Reproduce the lines from the one holding "parenting (190, 1360)" to the end of the entries. Include both ends and change nothing.

═══ Data listing

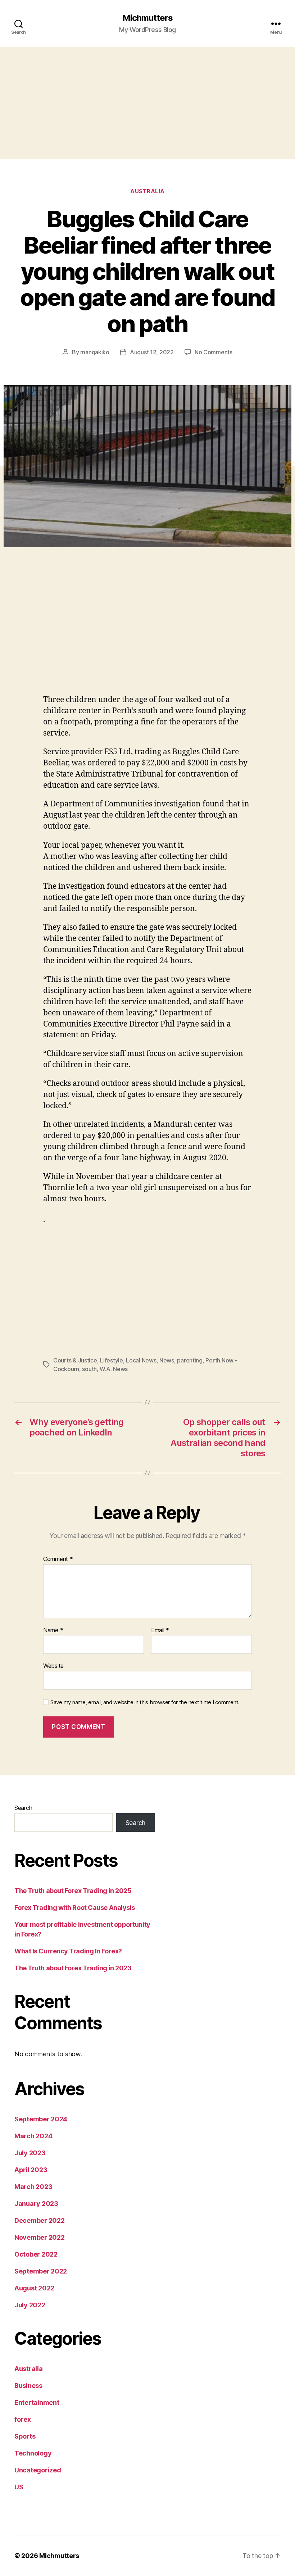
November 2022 (39, 2237)
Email (160, 1630)
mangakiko (94, 352)
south (89, 1369)
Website (53, 1665)
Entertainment (36, 2402)
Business (28, 2385)
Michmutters (147, 18)
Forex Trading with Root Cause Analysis (74, 1907)
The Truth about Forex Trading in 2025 (72, 1890)
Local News (141, 1360)
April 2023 (30, 2170)
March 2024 (33, 2136)
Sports (24, 2436)
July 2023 (30, 2153)
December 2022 (39, 2220)
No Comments (213, 352)
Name (53, 1630)
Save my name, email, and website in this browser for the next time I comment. (145, 1702)
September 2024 (40, 2119)
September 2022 (40, 2271)
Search (23, 1807)
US (18, 2487)
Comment (58, 1559)
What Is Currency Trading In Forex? (68, 1951)
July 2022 (29, 2305)
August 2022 (34, 2288)
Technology (32, 2453)
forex (22, 2419)
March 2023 (33, 2186)
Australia (147, 191)
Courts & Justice (75, 1360)
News (166, 1360)
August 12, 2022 (152, 352)
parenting (190, 1360)
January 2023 (36, 2203)
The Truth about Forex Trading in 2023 (72, 1968)
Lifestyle (111, 1360)
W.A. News (114, 1369)
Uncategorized (37, 2470)
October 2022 (36, 2254)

══════

Result for this exercise —
parenting (190, 1360)
January 2023 (36, 2203)
The Truth about Forex Trading in 2023 (72, 1968)
Lifestyle (111, 1360)
W.A. News (114, 1369)
Uncategorized (37, 2470)
October 2022 (36, 2254)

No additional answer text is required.